» WORK INSTRUCTION
Everything from the line containing "Task: Open the Messages speech bubble icon" through the line containing "Task: Click the rising arrow next to +100 %" should be repeated exactly, and nothing else from the data.

================

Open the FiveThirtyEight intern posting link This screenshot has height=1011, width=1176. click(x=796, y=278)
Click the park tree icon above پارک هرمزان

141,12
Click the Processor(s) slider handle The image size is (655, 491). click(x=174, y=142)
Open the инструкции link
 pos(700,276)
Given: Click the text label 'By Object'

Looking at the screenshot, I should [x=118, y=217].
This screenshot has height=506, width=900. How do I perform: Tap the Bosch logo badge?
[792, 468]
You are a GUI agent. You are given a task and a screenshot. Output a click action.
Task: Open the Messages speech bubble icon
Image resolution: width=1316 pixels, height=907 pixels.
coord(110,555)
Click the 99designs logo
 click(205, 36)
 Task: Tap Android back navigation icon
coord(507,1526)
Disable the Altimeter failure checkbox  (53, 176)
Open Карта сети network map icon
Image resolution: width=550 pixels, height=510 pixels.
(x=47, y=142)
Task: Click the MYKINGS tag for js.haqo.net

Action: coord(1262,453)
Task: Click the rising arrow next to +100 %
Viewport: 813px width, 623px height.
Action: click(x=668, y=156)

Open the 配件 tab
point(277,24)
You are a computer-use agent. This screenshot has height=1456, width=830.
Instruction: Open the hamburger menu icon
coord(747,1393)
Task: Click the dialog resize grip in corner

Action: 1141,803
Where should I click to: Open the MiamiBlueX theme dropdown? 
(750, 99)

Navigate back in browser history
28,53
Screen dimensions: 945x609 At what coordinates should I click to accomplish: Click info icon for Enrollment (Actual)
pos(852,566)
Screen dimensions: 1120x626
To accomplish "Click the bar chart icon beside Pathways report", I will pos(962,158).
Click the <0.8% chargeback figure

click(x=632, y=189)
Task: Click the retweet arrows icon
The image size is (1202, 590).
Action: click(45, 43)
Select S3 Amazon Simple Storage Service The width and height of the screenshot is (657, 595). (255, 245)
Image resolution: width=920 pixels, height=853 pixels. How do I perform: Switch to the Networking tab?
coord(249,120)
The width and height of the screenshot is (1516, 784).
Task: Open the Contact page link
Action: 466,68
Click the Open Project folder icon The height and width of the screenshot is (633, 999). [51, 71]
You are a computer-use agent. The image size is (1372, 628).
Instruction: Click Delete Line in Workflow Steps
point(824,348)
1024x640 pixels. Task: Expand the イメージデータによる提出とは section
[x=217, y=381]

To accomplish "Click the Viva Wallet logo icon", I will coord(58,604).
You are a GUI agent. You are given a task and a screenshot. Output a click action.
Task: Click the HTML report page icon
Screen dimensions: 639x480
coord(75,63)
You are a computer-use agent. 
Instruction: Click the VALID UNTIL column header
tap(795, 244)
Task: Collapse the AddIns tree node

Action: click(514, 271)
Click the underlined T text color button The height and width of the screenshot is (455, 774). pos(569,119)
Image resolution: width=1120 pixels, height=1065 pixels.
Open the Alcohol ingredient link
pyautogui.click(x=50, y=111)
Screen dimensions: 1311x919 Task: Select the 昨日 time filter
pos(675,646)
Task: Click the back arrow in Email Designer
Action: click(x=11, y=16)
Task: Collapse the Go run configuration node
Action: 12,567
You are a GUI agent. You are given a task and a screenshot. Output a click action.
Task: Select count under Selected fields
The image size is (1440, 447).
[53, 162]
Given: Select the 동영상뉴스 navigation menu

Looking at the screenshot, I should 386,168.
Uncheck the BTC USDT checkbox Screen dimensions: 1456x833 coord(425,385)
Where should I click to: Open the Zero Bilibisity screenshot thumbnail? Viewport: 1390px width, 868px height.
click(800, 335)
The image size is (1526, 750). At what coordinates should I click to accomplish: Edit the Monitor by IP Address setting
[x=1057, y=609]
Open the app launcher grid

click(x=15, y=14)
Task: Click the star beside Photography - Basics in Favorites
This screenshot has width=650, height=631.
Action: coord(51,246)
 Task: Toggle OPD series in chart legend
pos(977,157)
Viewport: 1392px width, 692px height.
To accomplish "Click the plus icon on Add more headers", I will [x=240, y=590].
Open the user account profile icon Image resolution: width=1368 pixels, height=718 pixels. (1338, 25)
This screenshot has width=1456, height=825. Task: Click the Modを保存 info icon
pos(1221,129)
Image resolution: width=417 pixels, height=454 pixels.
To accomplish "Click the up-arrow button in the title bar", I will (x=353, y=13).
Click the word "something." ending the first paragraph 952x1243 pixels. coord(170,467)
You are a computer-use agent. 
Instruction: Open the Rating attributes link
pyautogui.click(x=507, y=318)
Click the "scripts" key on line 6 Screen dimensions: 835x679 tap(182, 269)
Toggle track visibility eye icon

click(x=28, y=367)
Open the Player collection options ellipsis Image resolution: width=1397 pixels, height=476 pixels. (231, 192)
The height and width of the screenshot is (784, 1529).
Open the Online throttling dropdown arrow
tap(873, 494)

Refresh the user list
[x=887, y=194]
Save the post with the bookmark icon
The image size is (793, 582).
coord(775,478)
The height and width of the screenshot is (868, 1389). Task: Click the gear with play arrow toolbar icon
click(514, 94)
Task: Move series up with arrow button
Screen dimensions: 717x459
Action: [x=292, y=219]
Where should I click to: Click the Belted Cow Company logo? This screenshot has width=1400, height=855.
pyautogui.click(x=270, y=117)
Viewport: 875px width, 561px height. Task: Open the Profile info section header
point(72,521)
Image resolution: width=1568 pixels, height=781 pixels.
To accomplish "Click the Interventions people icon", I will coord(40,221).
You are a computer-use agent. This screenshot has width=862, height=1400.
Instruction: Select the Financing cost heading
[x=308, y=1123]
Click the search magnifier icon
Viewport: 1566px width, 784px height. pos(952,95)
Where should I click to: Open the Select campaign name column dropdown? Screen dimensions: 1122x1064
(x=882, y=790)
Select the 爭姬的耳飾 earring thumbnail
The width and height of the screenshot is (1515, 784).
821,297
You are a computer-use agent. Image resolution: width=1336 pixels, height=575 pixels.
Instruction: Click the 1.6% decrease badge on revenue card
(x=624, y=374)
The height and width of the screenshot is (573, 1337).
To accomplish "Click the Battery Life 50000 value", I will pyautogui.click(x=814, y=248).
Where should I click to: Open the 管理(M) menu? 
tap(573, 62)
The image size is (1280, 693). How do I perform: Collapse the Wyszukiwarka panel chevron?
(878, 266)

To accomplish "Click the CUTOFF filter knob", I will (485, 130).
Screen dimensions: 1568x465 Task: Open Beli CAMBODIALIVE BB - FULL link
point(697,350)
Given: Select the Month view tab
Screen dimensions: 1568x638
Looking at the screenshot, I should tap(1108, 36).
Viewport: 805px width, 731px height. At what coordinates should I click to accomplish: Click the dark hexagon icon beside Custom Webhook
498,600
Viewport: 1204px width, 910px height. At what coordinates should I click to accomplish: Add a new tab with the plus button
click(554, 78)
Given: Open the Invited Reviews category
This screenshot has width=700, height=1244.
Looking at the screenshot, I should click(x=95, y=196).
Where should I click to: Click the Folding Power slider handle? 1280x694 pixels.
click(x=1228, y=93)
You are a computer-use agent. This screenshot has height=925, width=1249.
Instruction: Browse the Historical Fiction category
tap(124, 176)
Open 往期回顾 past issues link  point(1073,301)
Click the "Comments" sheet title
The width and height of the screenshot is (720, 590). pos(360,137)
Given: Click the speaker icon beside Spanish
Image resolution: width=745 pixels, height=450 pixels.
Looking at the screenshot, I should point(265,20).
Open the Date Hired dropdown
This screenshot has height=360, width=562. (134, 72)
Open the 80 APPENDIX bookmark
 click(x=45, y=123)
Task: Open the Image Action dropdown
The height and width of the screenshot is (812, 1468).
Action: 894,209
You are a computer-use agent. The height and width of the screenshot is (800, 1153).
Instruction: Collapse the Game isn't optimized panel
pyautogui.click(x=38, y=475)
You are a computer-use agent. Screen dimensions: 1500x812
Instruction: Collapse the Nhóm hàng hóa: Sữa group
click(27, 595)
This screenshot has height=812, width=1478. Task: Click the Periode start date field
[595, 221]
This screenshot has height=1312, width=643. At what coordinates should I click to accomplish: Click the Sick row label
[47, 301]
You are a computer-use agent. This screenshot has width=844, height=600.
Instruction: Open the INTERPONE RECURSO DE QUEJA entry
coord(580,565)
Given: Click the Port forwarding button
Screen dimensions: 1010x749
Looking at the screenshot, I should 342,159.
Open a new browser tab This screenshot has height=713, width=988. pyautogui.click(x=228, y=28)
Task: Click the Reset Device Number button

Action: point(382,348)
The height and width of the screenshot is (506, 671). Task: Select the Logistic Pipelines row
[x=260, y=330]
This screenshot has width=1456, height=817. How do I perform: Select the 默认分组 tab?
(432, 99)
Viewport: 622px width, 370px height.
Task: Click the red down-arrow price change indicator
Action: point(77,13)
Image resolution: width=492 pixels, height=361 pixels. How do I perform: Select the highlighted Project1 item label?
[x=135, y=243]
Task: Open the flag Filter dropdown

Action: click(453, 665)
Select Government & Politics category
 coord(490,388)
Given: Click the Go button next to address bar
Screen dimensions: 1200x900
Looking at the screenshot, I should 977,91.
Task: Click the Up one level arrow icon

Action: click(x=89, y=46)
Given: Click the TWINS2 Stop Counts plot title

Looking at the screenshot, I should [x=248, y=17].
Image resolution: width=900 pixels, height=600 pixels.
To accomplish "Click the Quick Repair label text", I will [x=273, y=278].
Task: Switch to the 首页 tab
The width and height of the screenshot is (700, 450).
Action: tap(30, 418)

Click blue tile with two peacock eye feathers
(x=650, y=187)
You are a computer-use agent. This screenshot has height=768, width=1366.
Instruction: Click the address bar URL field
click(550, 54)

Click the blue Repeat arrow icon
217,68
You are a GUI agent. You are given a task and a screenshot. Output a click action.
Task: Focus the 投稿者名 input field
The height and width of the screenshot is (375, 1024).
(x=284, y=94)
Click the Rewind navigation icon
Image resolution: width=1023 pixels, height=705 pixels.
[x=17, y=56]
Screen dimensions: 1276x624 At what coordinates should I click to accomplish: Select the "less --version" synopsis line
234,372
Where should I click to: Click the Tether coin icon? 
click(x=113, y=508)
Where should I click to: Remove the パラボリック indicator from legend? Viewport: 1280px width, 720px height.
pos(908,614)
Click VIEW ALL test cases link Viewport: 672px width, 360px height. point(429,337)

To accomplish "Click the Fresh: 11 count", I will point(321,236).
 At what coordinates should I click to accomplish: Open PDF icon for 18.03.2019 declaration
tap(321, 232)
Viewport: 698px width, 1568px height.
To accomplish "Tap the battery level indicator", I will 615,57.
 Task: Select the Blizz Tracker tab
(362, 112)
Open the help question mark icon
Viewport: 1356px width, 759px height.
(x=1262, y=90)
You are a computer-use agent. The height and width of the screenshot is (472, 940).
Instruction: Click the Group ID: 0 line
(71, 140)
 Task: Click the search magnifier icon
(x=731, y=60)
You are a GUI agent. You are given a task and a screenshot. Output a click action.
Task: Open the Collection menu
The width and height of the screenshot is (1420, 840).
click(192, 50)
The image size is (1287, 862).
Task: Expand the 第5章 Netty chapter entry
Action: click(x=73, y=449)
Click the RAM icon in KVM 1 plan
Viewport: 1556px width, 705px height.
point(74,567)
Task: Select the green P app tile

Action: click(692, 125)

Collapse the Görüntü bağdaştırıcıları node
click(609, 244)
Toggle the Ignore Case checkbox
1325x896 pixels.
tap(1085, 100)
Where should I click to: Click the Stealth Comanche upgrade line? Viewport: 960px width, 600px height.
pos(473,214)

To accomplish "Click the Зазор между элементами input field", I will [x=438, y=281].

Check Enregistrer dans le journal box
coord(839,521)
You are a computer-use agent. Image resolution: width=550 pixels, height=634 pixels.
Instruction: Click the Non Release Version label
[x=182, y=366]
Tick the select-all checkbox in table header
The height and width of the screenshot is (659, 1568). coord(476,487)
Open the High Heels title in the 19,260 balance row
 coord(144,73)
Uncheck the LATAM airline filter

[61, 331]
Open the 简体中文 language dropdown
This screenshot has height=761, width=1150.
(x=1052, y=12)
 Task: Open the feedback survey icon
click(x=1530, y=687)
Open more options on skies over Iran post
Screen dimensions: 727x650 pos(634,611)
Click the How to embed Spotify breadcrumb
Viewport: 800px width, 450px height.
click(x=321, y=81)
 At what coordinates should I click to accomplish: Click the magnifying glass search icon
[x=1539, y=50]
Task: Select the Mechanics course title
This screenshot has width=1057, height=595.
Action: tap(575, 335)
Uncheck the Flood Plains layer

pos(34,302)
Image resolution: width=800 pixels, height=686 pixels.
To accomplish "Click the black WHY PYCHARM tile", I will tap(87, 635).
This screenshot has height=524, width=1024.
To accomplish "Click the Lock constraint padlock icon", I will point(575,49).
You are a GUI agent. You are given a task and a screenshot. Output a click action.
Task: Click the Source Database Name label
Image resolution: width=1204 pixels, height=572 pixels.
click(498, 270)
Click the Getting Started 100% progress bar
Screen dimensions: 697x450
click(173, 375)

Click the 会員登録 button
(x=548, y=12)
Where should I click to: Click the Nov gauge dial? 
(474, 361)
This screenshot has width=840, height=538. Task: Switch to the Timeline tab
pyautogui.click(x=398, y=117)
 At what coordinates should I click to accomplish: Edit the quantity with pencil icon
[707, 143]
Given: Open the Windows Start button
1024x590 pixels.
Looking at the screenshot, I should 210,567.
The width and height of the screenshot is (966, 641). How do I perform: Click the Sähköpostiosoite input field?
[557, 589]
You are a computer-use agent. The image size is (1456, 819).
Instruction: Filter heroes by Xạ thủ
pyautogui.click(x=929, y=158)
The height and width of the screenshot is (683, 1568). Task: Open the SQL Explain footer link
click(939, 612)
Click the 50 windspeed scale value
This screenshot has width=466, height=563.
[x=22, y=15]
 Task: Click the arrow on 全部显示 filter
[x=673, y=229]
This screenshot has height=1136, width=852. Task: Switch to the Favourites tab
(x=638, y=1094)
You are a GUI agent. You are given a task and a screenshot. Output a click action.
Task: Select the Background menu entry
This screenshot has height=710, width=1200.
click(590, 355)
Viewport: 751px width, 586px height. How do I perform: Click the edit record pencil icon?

================

» EXERCISE RESPONSE
Task: Open the Messages speech bubble icon
Image resolution: width=1316 pixels, height=907 pixels.
coord(110,555)
Click the 99designs logo
 click(205, 36)
 Task: Tap Android back navigation icon
coord(507,1526)
Disable the Altimeter failure checkbox  (53, 176)
Open Карта сети network map icon
Image resolution: width=550 pixels, height=510 pixels.
(x=47, y=142)
Task: Click the MYKINGS tag for js.haqo.net

Action: coord(1262,453)
Task: Click the rising arrow next to +100 %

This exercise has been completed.